▶ [Exercise description] Please gather every line of the entries below that contains the string "code", copying each such line unchanged.

--*--

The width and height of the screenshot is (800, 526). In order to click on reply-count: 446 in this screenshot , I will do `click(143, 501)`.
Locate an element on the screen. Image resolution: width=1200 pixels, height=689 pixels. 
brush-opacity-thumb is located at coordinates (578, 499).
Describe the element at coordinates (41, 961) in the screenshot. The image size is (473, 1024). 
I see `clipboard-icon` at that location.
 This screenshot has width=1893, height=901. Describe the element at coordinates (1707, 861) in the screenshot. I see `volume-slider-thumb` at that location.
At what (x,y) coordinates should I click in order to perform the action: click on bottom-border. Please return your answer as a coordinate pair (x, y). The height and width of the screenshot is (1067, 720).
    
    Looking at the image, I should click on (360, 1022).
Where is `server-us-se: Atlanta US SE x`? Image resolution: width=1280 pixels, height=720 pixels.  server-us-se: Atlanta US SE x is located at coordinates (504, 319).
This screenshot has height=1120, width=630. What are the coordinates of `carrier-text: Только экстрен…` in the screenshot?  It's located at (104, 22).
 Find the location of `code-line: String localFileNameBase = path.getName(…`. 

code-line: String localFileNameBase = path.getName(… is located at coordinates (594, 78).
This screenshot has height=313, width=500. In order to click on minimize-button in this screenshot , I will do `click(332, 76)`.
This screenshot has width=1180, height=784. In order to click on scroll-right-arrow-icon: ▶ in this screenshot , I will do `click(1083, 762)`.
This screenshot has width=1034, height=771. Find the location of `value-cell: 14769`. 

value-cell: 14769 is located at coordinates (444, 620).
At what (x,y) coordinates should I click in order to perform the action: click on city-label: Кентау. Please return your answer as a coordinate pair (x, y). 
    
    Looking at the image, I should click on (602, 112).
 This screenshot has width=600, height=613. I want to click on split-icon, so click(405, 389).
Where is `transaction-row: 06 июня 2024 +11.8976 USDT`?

--*--

▶ [Task answer]
 Find the location of `code-line: String localFileNameBase = path.getName(…`. 
code-line: String localFileNameBase = path.getName(… is located at coordinates (594, 78).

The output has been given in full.